Hong Kong descends into chaos as protesters storm legislature

Tuesday, 2 July 2019 00:00 -     - {{hitsCtrl.values.hits}}

HONG KONG (Reuters): Hong Kong protesters stormed the Legislative Council on the anniversary of the former British colony’s 1997 return to Chinese rule on Monday amid widespread anger over laws that would allow extraditions to China. 

A small group of mostly students wearing hard hats and masks used a metal trolley, poles and pieces of scaffolding to charge again and again at the compound’s reinforced glass, which finally gave. 

Some protesters broke into the building but it was unclear how many were still inside. The Council, Hong Kong’s mini-parliament, issued a red alert, ordering the protesters to leave immediately.

It did not say what would happen if they didn’t.

Protesters frantically shouted for and passed on helmets, cling film, masks and other utilities. Periodic shouts of “helmets!”, “gloves” rang out as the crowd tried to get supplies to the front lines.

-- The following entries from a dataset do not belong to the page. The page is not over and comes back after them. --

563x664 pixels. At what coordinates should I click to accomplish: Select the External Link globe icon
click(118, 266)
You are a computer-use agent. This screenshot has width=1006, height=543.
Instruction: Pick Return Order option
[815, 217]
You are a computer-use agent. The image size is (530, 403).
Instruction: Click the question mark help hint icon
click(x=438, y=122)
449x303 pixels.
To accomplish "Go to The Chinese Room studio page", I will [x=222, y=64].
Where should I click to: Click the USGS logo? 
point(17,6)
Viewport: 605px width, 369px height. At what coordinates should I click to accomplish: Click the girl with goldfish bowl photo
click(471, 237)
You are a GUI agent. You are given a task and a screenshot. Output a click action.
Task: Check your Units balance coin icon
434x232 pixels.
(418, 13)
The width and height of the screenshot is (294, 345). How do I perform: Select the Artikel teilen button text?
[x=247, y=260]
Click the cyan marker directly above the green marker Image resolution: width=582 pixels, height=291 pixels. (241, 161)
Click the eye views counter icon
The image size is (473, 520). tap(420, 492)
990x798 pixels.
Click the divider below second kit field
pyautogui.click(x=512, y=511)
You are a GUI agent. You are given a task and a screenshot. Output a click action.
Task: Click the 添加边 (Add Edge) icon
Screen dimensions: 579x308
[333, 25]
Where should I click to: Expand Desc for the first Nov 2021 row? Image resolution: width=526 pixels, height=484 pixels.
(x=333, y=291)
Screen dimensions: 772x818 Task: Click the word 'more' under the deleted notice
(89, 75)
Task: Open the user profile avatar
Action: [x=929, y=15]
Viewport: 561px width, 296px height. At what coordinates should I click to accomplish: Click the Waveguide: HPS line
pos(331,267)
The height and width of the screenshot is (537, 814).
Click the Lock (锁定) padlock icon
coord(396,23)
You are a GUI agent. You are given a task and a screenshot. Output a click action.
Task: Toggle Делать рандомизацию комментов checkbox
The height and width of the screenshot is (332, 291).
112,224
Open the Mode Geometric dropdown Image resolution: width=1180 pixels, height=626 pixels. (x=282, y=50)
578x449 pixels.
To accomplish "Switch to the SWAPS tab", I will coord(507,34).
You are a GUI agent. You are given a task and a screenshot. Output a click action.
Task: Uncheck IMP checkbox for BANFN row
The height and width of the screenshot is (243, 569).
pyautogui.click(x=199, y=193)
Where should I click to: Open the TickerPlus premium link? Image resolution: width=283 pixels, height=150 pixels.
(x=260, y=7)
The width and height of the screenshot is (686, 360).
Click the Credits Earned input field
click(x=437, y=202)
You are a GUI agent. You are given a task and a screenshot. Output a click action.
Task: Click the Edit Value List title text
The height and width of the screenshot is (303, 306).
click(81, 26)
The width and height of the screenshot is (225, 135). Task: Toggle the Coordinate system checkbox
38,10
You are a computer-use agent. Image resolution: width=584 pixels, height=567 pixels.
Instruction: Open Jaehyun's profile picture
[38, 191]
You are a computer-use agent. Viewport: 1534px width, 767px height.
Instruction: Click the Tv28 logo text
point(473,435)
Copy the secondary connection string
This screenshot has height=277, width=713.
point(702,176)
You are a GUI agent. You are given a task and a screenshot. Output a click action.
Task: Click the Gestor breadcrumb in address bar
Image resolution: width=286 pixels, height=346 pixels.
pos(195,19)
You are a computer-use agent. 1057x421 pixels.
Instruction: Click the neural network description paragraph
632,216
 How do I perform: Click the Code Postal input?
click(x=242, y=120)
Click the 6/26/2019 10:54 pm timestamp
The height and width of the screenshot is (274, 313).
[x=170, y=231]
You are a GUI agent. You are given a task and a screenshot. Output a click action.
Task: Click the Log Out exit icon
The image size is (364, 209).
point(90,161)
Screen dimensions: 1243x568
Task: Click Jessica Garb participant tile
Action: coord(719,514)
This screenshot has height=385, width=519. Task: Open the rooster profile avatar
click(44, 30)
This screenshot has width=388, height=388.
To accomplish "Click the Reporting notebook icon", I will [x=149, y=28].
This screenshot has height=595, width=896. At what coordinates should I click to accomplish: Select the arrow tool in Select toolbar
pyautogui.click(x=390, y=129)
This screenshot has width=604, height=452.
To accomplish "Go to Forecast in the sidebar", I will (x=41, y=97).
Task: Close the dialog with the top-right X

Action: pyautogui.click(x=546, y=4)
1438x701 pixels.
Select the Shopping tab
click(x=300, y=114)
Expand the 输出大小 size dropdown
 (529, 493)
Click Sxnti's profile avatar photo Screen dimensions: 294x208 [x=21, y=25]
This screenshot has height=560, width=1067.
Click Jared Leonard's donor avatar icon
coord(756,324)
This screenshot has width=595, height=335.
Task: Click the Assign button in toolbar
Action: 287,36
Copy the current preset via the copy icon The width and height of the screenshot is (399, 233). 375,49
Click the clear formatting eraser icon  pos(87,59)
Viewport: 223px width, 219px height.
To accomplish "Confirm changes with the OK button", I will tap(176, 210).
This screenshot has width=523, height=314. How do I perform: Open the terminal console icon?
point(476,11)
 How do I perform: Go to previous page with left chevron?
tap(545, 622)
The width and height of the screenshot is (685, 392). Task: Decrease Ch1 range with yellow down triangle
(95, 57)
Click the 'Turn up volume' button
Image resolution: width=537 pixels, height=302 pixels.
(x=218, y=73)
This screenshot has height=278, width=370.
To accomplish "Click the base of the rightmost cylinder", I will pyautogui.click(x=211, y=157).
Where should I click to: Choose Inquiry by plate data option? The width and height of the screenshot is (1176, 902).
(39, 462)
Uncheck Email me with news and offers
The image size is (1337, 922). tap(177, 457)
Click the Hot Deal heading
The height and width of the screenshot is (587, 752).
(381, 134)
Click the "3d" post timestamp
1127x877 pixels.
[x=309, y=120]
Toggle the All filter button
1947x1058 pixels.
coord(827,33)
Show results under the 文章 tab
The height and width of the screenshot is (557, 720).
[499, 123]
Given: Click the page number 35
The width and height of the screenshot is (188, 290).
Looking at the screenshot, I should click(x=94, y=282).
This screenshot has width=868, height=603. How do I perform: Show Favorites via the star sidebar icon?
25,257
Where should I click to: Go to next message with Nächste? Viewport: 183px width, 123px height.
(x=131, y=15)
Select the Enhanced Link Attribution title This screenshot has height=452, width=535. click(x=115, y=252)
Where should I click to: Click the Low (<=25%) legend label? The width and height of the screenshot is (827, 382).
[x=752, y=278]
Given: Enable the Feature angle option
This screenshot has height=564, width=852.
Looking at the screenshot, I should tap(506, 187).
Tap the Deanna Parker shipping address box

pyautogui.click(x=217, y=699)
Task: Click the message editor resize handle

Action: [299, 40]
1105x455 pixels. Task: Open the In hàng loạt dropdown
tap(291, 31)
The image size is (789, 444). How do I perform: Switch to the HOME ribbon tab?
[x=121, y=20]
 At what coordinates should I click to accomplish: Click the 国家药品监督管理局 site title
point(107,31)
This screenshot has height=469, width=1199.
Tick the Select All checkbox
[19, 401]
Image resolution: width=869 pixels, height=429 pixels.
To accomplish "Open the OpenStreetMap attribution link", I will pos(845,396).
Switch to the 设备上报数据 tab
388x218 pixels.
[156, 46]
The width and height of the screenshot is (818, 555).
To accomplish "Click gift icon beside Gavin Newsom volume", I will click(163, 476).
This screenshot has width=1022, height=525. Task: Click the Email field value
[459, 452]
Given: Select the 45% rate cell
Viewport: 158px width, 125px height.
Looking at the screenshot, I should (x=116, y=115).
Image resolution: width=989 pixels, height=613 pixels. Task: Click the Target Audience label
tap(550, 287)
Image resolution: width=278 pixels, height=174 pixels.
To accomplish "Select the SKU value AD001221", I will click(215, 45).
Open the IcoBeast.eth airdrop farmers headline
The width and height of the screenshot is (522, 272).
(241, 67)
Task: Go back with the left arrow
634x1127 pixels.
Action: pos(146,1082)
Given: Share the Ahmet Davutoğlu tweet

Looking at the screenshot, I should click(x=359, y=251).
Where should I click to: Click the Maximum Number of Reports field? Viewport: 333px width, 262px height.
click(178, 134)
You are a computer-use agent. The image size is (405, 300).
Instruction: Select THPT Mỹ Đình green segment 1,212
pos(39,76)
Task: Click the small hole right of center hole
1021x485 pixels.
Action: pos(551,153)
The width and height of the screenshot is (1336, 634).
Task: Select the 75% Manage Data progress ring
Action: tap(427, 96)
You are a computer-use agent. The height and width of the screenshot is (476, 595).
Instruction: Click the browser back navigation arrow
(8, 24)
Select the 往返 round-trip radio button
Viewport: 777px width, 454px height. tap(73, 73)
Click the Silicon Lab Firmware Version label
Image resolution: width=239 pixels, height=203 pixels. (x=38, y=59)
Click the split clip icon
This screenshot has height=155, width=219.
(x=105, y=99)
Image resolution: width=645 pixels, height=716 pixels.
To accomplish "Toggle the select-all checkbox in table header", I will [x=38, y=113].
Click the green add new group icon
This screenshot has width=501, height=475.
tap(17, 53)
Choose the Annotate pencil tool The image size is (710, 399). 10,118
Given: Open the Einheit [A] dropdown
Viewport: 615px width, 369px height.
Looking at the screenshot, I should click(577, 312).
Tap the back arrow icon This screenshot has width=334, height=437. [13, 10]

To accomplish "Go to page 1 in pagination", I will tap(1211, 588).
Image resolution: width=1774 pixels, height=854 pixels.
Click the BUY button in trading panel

Riot police in helmets and carrying batons fired pepper spray as the standoff continued into the sweltering heat of the evening. Some demonstrators removed steel bars that were reinforcing parts of the council building.

The protesters, some with cling film wrapped around their arms to protect their skin in the event of tear gas, once again paralysed parts of the Asian financial hub as they occupied roads after blocking them off with metal barriers.

Some were building barricades with steel pipes on the approach roads, facing outwards like a porcupine, to keep the police back, and scouring nearby streets for railings.

Hong Kong leader Carrie Lam suspended the Bill on 15 June after some of the largest and most violent protests in the city in decades, but stopped short of protesters’ demands to scrap it.

The Beijing-backed leader is now clinging on to her job at a time of an unprecedented backlash against the Government and a series of mass protests that poses the greatest popular challenge to Chinese leader Xi Jinping since he came to power in 2012. 

Opponents of the Extradition Bill, which would allow people to be sent to mainland China for trial in courts controlled by the Communist Party, fear it is a threat to Hong Kong’s much-cherished rule of law and are demanding it be scrapped and Lam step down. 

Hong Kong returned to China under a “one country, two systems” formula that allows freedoms not enjoyed in mainland China, including freedom to protest and an independent Judiciary.

Beijing denies interfering but, for many Hong Kong residents, the Extradition Bill is the latest step in a relentless march towards mainland control.